DATA FOR THIS EXERCISE:
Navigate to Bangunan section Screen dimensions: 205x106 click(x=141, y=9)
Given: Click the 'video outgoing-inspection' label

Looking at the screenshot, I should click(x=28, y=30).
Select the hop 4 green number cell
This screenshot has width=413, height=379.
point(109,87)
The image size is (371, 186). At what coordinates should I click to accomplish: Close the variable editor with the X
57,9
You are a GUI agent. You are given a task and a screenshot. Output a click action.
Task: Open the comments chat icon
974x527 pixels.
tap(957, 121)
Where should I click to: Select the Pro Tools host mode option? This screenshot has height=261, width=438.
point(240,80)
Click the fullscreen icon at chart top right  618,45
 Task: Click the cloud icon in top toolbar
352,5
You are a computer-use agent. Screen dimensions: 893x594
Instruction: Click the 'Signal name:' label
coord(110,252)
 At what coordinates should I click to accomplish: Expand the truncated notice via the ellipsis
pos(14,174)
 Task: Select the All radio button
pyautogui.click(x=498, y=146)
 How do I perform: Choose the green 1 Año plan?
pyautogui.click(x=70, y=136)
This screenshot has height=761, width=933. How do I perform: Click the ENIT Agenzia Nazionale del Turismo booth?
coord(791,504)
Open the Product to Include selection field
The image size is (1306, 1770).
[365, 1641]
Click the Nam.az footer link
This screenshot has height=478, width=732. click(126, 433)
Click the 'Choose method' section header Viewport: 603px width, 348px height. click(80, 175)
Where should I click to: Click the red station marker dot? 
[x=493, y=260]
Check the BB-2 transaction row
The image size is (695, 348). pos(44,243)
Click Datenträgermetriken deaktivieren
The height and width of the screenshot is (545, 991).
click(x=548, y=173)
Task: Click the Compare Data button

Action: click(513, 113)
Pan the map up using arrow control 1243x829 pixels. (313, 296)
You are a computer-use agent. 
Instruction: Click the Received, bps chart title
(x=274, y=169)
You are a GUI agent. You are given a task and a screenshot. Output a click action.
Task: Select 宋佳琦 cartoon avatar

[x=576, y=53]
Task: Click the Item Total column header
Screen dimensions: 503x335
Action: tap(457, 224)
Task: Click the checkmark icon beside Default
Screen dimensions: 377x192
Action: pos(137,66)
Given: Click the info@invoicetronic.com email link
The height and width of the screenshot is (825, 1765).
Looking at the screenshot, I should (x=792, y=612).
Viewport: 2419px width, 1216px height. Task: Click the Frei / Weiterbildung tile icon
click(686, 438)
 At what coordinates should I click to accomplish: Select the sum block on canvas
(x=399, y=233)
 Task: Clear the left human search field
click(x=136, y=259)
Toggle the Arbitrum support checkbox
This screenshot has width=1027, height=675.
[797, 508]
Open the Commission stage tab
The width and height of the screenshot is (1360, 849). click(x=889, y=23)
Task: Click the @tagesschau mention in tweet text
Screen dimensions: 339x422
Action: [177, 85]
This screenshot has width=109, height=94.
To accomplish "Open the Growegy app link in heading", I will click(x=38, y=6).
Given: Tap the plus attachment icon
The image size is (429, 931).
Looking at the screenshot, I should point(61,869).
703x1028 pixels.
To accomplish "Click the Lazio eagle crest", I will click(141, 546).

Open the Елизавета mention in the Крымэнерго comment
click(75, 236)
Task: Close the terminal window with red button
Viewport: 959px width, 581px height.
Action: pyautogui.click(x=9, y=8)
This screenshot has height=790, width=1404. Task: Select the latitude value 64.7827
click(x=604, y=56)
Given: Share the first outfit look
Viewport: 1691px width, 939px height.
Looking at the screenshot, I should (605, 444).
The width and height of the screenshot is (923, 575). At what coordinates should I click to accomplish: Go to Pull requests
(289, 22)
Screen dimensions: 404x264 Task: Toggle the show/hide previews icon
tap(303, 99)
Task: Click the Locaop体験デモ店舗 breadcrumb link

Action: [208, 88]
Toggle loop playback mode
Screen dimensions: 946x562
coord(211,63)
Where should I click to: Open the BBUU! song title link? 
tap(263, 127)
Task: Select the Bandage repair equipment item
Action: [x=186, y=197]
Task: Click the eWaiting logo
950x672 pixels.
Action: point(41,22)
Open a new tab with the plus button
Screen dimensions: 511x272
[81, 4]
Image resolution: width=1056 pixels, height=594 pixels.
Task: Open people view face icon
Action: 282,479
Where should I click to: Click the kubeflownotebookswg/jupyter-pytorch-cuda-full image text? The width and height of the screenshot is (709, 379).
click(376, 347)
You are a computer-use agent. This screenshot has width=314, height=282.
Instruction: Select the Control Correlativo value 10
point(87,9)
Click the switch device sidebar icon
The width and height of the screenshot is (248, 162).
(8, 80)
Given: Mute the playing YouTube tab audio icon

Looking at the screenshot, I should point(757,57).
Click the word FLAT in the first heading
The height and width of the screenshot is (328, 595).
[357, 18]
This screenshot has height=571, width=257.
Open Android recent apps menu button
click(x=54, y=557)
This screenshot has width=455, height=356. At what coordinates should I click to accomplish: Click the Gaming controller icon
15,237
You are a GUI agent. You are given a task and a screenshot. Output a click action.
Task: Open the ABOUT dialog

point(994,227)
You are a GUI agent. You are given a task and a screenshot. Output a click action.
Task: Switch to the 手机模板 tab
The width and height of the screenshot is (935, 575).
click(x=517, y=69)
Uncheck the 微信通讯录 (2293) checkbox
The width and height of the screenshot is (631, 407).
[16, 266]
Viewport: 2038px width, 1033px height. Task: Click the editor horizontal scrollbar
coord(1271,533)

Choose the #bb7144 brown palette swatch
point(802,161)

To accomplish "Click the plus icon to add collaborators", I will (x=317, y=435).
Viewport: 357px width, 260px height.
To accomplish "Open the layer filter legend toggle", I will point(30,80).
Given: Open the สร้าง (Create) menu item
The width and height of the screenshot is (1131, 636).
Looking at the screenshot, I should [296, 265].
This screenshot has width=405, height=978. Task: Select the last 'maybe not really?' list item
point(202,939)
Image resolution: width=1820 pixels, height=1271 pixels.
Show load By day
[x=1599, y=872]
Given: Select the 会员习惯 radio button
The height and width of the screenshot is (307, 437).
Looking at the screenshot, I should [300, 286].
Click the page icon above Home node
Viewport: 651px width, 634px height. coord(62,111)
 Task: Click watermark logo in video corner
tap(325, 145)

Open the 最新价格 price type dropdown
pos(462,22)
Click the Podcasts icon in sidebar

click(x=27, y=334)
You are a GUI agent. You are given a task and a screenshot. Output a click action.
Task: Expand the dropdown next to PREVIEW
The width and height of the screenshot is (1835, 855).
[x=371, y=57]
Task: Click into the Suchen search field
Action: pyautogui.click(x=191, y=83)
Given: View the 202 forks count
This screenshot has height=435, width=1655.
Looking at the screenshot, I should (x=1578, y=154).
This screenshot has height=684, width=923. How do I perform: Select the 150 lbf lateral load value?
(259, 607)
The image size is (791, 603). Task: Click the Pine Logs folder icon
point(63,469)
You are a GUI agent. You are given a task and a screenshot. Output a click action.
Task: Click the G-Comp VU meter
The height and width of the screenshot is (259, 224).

WHAT THE TASK ASKS: Render every line of the data above as a JSON list of strings, one string per line, leaving out the blank lines.

SOLUTION TO THIS TASK:
[
  "Navigate to Bangunan section Screen dimensions: 205x106 click(x=141, y=9)",
  "Given: Click the 'video outgoing-inspection' label",
  "Looking at the screenshot, I should click(x=28, y=30).",
  "Select the hop 4 green number cell",
  "This screenshot has width=413, height=379.",
  "point(109,87)",
  "The image size is (371, 186). At what coordinates should I click to accomplish: Close the variable editor with the X",
  "57,9",
  "You are a GUI agent. You are given a task and a screenshot. Output a click action.",
  "Task: Open the comments chat icon",
  "974x527 pixels.",
  "tap(957, 121)",
  "Where should I click to: Select the Pro Tools host mode option? This screenshot has height=261, width=438.",
  "point(240,80)",
  "Click the fullscreen icon at chart top right  618,45",
  " Task: Click the cloud icon in top toolbar",
  "352,5",
  "You are a computer-use agent. Screen dimensions: 893x594",
  "Instruction: Click the 'Signal name:' label",
  "coord(110,252)",
  " At what coordinates should I click to accomplish: Expand the truncated notice via the ellipsis",
  "pos(14,174)",
  " Task: Select the All radio button",
  "pyautogui.click(x=498, y=146)",
  " How do I perform: Choose the green 1 Año plan?",
  "pyautogui.click(x=70, y=136)",
  "This screenshot has height=761, width=933. How do I perform: Click the ENIT Agenzia Nazionale del Turismo booth?",
  "coord(791,504)",
  "Open the Product to Include selection field",
  "The image size is (1306, 1770).",
  "[365, 1641]",
  "Click the Nam.az footer link",
  "This screenshot has height=478, width=732. click(126, 433)",
  "Click the 'Choose method' section header Viewport: 603px width, 348px height. click(80, 175)",
  "Where should I click to: Click the red station marker dot? ",
  "[x=493, y=260]",
  "Check the BB-2 transaction row",
  "The image size is (695, 348). pos(44,243)",
  "Click Datenträgermetriken deaktivieren",
  "The height and width of the screenshot is (545, 991).",
  "click(x=548, y=173)",
  "Task: Click the Compare Data button",
  "Action: click(513, 113)",
  "Pan the map up using arrow control 1243x829 pixels. (313, 296)",
  "You are a computer-use agent. ",
  "Instruction: Click the Received, bps chart title",
  "(x=274, y=169)",
  "You are a GUI agent. You are given a task and a screenshot. Output a click action.",
  "Task: Select 宋佳琦 cartoon avatar",
  "[x=576, y=53]",
  "Task: Click the Item Total column header",
  "Screen dimensions: 503x335",
  "Action: tap(457, 224)",
  "Task: Click the checkmark icon beside Default",
  "Screen dimensions: 377x192",
  "Action: pos(137,66)",
  "Given: Click the info@invoicetronic.com email link",
  "The height and width of the screenshot is (825, 1765).",
  "Looking at the screenshot, I should (x=792, y=612).",
  "Viewport: 2419px width, 1216px height. Task: Click the Frei / Weiterbildung tile icon",
  "click(686, 438)",
  " At what coordinates should I click to accomplish: Select the sum block on canvas",
  "(x=399, y=233)",
  " Task: Clear the left human search field",
  "click(x=136, y=259)",
  "Toggle the Arbitrum support checkbox",
  "This screenshot has width=1027, height=675.",
  "[797, 508]",
  "Open the Commission stage tab",
  "The width and height of the screenshot is (1360, 849). click(x=889, y=23)",
  "Task: Click the @tagesschau mention in tweet text",
  "Screen dimensions: 339x422",
  "Action: [177, 85]",
  "This screenshot has width=109, height=94.",
  "To accomplish \"Open the Growegy app link in heading\", I will click(x=38, y=6).",
  "Given: Tap the plus attachment icon",
  "The image size is (429, 931).",
  "Looking at the screenshot, I should point(61,869).",
  "703x1028 pixels.",
  "To accomplish \"Click the Lazio eagle crest\", I will click(141, 546).",
  "Open the Елизавета mention in the Крымэнерго comment",
  "click(75, 236)",
  "Task: Close the terminal window with red button",
  "Viewport: 959px width, 581px height.",
  "Action: pyautogui.click(x=9, y=8)",
  "This screenshot has height=790, width=1404. Task: Select the latitude value 64.7827",
  "click(x=604, y=56)",
  "Given: Share the first outfit look",
  "Viewport: 1691px width, 939px height.",
  "Looking at the screenshot, I should (605, 444).",
  "The width and height of the screenshot is (923, 575). At what coordinates should I click to accomplish: Go to Pull requests",
  "(289, 22)",
  "Screen dimensions: 404x264 Task: Toggle the show/hide previews icon",
  "tap(303, 99)",
  "Task: Click the Locaop体験デモ店舗 breadcrumb link",
  "Action: [208, 88]",
  "Toggle loop playback mode",
  "Screen dimensions: 946x562",
  "coord(211,63)",
  "Where should I click to: Open the BBUU! song title link? ",
  "tap(263, 127)",
  "Task: Select the Bandage repair equipment item",
  "Action: [x=186, y=197]",
  "Task: Click the eWaiting logo",
  "950x672 pixels.",
  "Action: point(41,22)",
  "Open a new tab with the plus button",
  "Screen dimensions: 511x272",
  "[81, 4]",
  "Image resolution: width=1056 pixels, height=594 pixels.",
  "Task: Open people view face icon",
  "Action: 282,479",
  "Where should I click to: Click the kubeflownotebookswg/jupyter-pytorch-cuda-full image text? The width and height of the screenshot is (709, 379).",
  "click(376, 347)",
  "You are a computer-use agent. This screenshot has width=314, height=282.",
  "Instruction: Select the Control Correlativo value 10",
  "point(87,9)",
  "Click the switch device sidebar icon",
  "The width and height of the screenshot is (248, 162).",
  "(8, 80)",
  "Given: Mute the playing YouTube tab audio icon",
  "Looking at the screenshot, I should point(757,57).",
  "Click the word FLAT in the first heading",
  "The height and width of the screenshot is (328, 595).",
  "[357, 18]",
  "This screenshot has height=571, width=257.",
  "Open Android recent apps menu button",
  "click(x=54, y=557)",
  "This screenshot has width=455, height=356. At what coordinates should I click to accomplish: Click the Gaming controller icon",
  "15,237",
  "You are a GUI agent. You are given a task and a screenshot. Output a click action.",
  "Task: Open the ABOUT dialog",
  "point(994,227)",
  "You are a GUI agent. You are given a task and a screenshot. Output a click action.",
  "Task: Switch to the 手机模板 tab",
  "The width and height of the screenshot is (935, 575).",
  "click(x=517, y=69)",
  "Uncheck the 微信通讯录 (2293) checkbox",
  "The width and height of the screenshot is (631, 407).",
  "[16, 266]",
  "Viewport: 2038px width, 1033px height. Task: Click the editor horizontal scrollbar",
  "coord(1271,533)",
  "Choose the #bb7144 brown palette swatch",
  "point(802,161)",
  "To accomplish \"Click the plus icon to add collaborators\", I will (x=317, y=435).",
  "Viewport: 357px width, 260px height.",
  "To accomplish \"Open the layer filter legend toggle\", I will point(30,80).",
  "Given: Open the สร้าง (Create) menu item",
  "The width and height of the screenshot is (1131, 636).",
  "Looking at the screenshot, I should [296, 265].",
  "This screenshot has width=405, height=978. Task: Select the last 'maybe not really?' list item",
  "point(202,939)",
  "Image resolution: width=1820 pixels, height=1271 pixels.",
  "Show load By day",
  "[x=1599, y=872]",
  "Given: Select the 会员习惯 radio button",
  "The height and width of the screenshot is (307, 437).",
  "Looking at the screenshot, I should [300, 286].",
  "Click the page icon above Home node",
  "Viewport: 651px width, 634px height. coord(62,111)",
  " Task: Click watermark logo in video corner",
  "tap(325, 145)",
  "Open the 最新价格 price type dropdown",
  "pos(462,22)",
  "Click the Podcasts icon in sidebar",
  "click(x=27, y=334)",
  "You are a GUI agent. You are given a task and a screenshot. Output a click action.",
  "Task: Expand the dropdown next to PREVIEW",
  "The width and height of the screenshot is (1835, 855).",
  "[x=371, y=57]",
  "Task: Click into the Suchen search field",
  "Action: pyautogui.click(x=191, y=83)",
  "Given: View the 202 forks count",
  "This screenshot has height=435, width=1655.",
  "Looking at the screenshot, I should (x=1578, y=154).",
  "This screenshot has height=684, width=923. How do I perform: Select the 150 lbf lateral load value?",
  "(259, 607)",
  "The image size is (791, 603). Task: Click the Pine Logs folder icon",
  "point(63,469)",
  "You are a GUI agent. You are given a task and a screenshot. Output a click action.",
  "Task: Click the G-Comp VU meter",
  "The height and width of the screenshot is (259, 224)."
]